Анель Сар "Лекарство от одиночества"

Можно ли лечить одиночество? У него мириады симптомов, видов и подвидов, форм и цветов. Но связывает все одиночества всегда одно – они боятся друг друга. Любой неизвестный звук, неосторожный акт, неясный взгляд, и одиночество уже в глухих далях и темных глубинах. И, кажется, уже ничто не поможет. Но герои рассказов каждый день ищут лекарство, которое даст им исцеление. Как у них получается?

date_range Год издания :

foundation Издательство :Автор

person Автор :

workspaces ISBN :

child_care Возрастное ограничение : 18

update Дата обновления : 22.06.2024


Если Дианы здесь не окажется, то она там, с ним, с Каримом, а хуже этой мысли уже ничего не оставалось. Нариман выжидающе смотрел на Кирилла, тот – в ответ. Они прожигали друг друга взглядами, как участники дуэли перед получением револьверов. Напряжение накалялось, и тут… Тут я заметил шарф Дианы, робко выдававший свою хозяйку (тоже, как пить дать, ждал примирения) и бросился к нему.

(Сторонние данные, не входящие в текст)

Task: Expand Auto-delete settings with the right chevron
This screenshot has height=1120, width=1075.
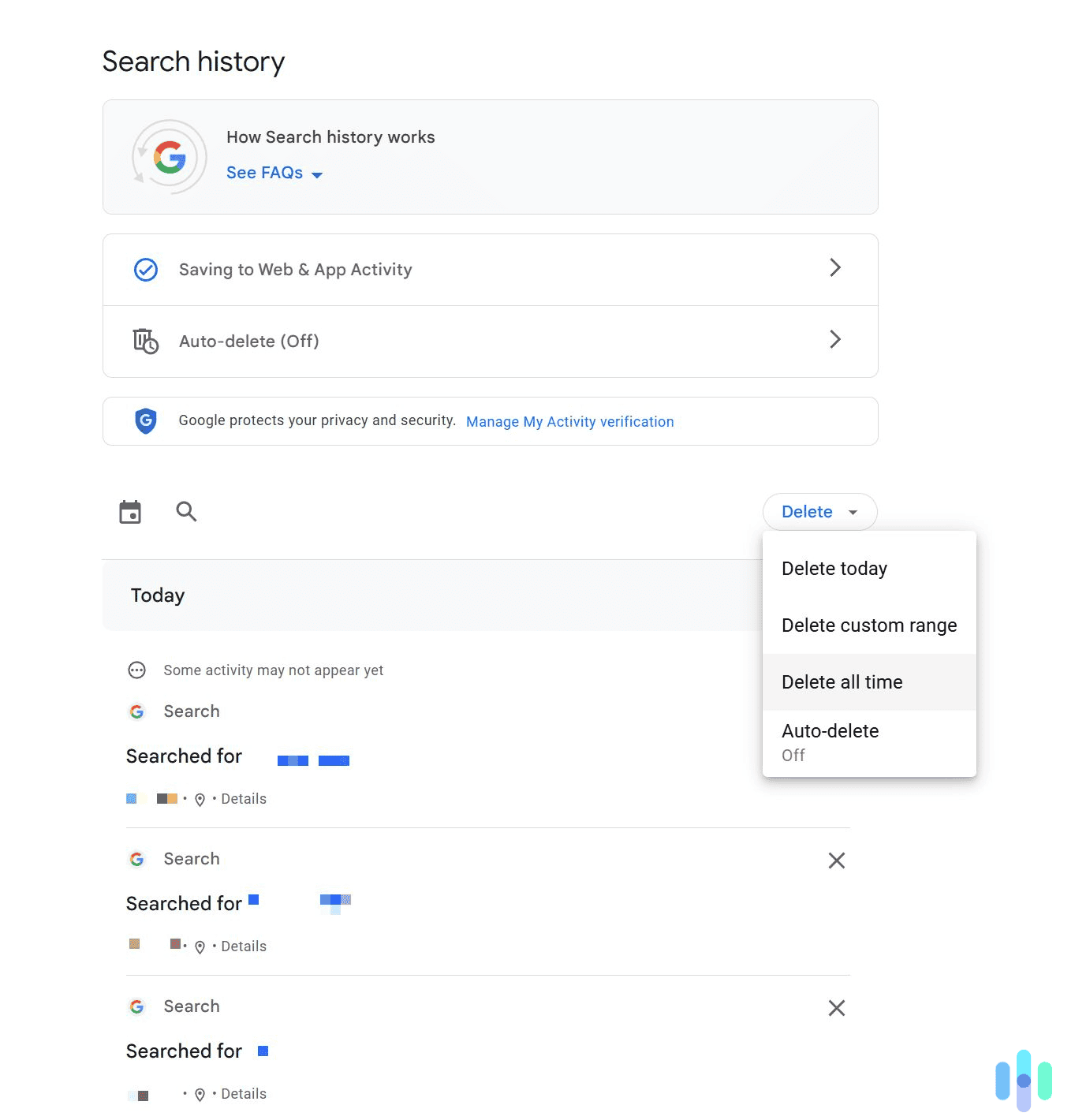Action: (835, 340)
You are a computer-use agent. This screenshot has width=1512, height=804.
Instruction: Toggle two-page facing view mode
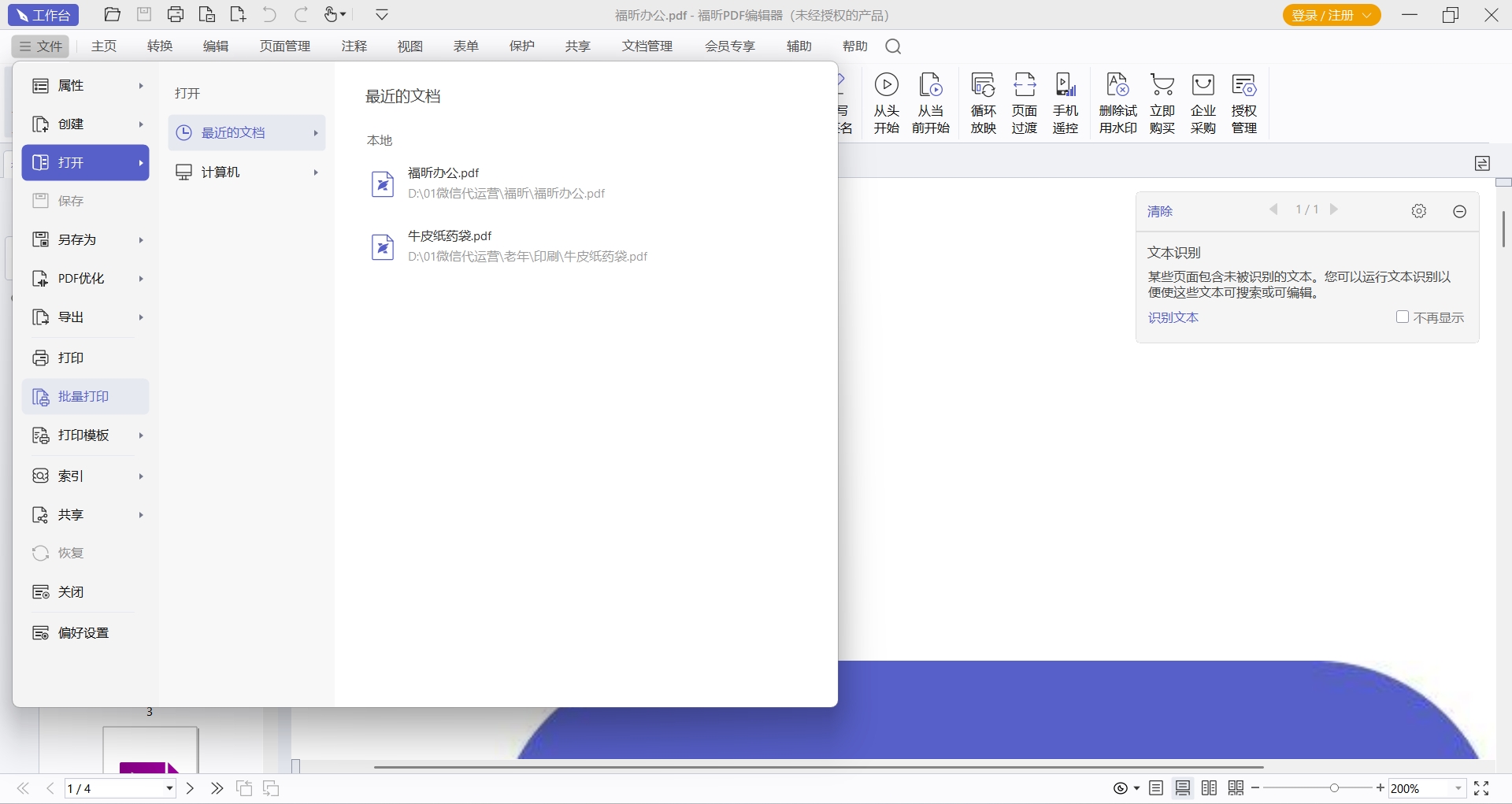[1210, 788]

– Я знаю, что она здесь, – выпалил Кирилл, заметив мой манёвр, и крикнул уже куда-то вглубь квартиры. – Диана!

– Слушай, Киря, давай успокоимся для начала, – подала голос Мария-Антуанетта, как ее звали на самом деле я не помнил. – Ты не соизволишь выпить с нами чаю? – Ей не хватало разве что родинки над губой и полного вшей накрахмаленного парика на голове. Что Нариман нашёл в ней было непонятно.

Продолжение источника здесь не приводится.